The voice synthetic module, is additionally operable to carry out the text of first languages phonetic synthesis, obtains the sound of the first languages Frequency file；

The sending module, was additionally operable to for the audio file of first languages to be sent to the terminal device, for the end End equipment is played.

19. device according to claim 16-18 any one, it is characterised in that also include：Preserving module；

The receiver module, is additionally operable to that the text of the source languages is translated into the target language of determination in the translation module Before text, the target language that the terminal device is uploaded is received；

The preserving module, the mark and the target language of the terminal device, the target language bag are preserved for correspondence At least two languages are included, at least two languages include the source languages.

20. devices according to claim 19, it is characterised in that

The translation module, specifically for the mark according to the terminal device, calls the mark of the terminal device corresponding The corpus of target language, the text of the source languages is translated into the text of the target language of determination.

A kind of 21. terminal devices, it is characterised in that including：

One or more processors；

Memory, for storing one or more programs；

Receiver, the voice for receiving the source languages that user is input into by terminal device；And in transmitter by the source language The voice planted is sent to cloud server, receives the audio file of the target language that the cloud server sends, described The audio file of target language is that the cloud server carries out speech recognition to the voice of the source languages, it is determined that by the source After the voiced translation of languages is at least one target language at least two target languages in addition to the source languages, by language The text that sound identification is obtained translates into the text of the target language of determination, and the text of the target language to translating into carries out language Obtained after sound synthesis；

The transmitter, for the voice of the source languages to be sent to cloud server；

When one or more of programs are by one or more of computing devices so that one or more of processor realities The existing method as described in any in claim 1-5.

A kind of 22. storage mediums comprising computer executable instructions, the computer executable instructions are by computer disposal For performing the method as described in any in claim 1-5 when device is performed.
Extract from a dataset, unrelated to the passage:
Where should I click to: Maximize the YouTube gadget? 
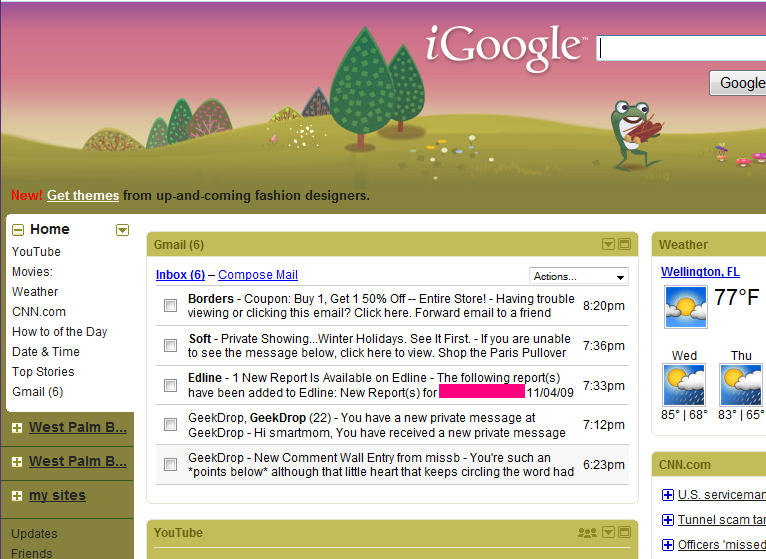pos(624,533)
A kind of 23. cloud servers, it is characterised in that including：

One or more processors；

Memory, for storing one or more programs；

Receiver, the voice of the source languages sent for receiving terminal apparatus；

Transmitter, for the audio file of target language to be sent into the terminal device, so that the terminal device is played；

When one or more of programs are by one or more of computing devices so that one or more of processor realities The existing method as described in any in claim 6-10.

A kind of 24. storage mediums comprising computer executable instructions, the computer executable instructions are by computer disposal For performing the method as described in any in claim 6-10 when device is performed.